Можно было бы сказать, что отчасти и из-за них, ради них, потеряла я отца. У царя Приама было три способа усмирить непокорную дочь. Он мог объявить ее безумной. Он мог ее запереть. Он мог принудить ее к замужеству против воли. Правда, это средство было неслыханным. В Трое никогда не принуждали дочь свободного человека к браку. Когда отец послал за Еврипилом и его войском в Мизию, хотя было известно, что тот просил меня в жены в качестве награды, каждый понял: Троя погибла. Тут и во мне, и в Гекубе-царице, и в несчастной Поликсене, да и во всех женщинах Трои начался разлад: мы должны были ненавидеть Трою, чьей победы мы желали.

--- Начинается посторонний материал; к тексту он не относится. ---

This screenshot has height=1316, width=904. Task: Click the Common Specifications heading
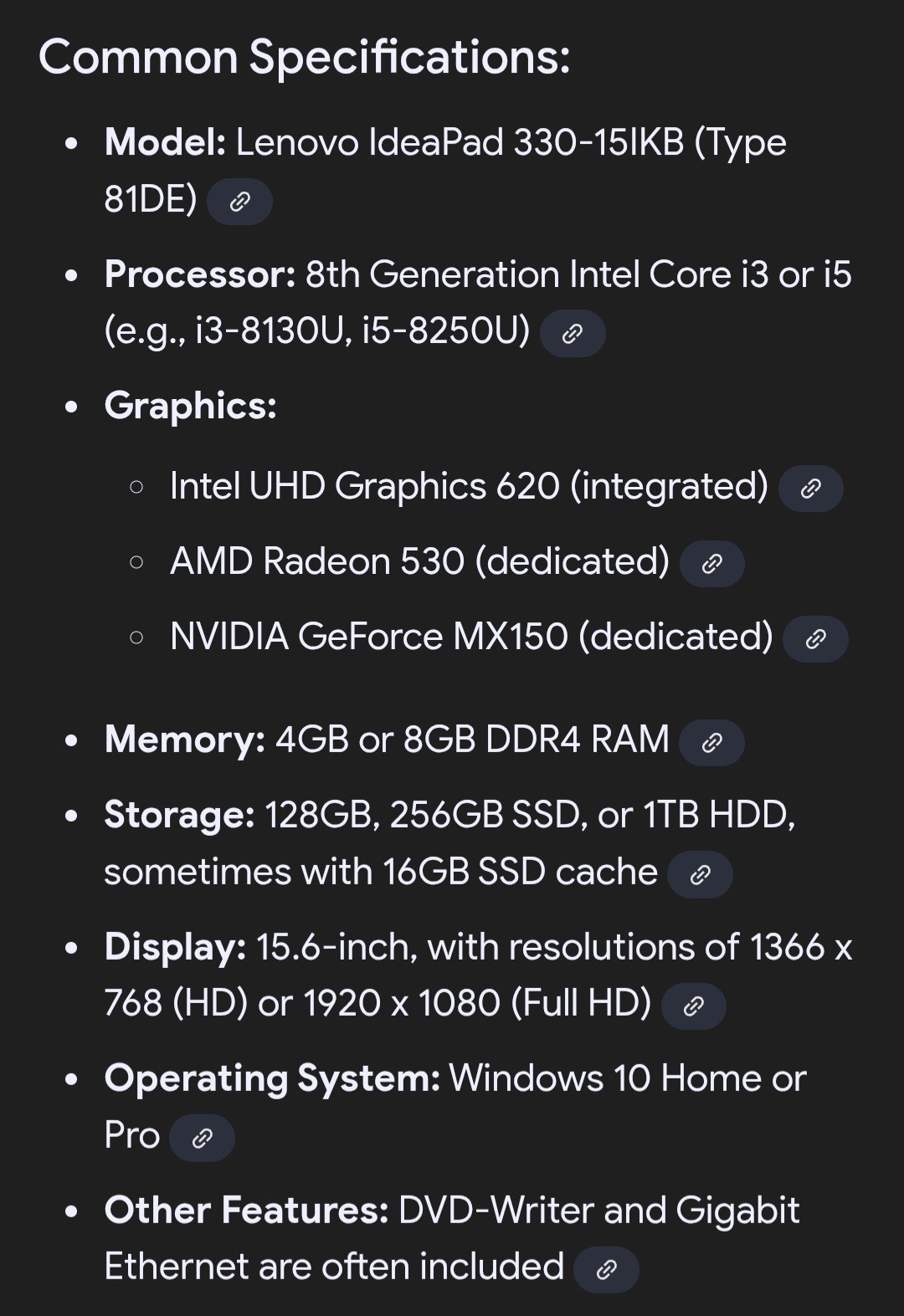[x=304, y=58]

Сколько братьев — столько забот, сколько сестер — столько горя. О чудовищная плодовитость Гекубы!

Я думаю о Троиле, Гекторе, Парисе, и кровоточит мое сердце. Я думаю о Поликсене, и меня охватывает ярость. Пусть ничто не переживет меня, только ненависть. Пусть поднимется из моей могилы дерево ненависти и будет шептать: Ахилл — скот. Пусть повалят они это дерево, но каждая травинка будет повторять: Ахилл — скот, Ахилл — скот. Пусть каждый певец, осмеливающийся воспевать славу Ахилла, умрет в мучениях. Пусть между потомками нашими и этим скотом разверзнется пропасть презрения или забвения. Аполлон, если ты все же существуешь, исполни это. Тогда я не напрасно жила на свете.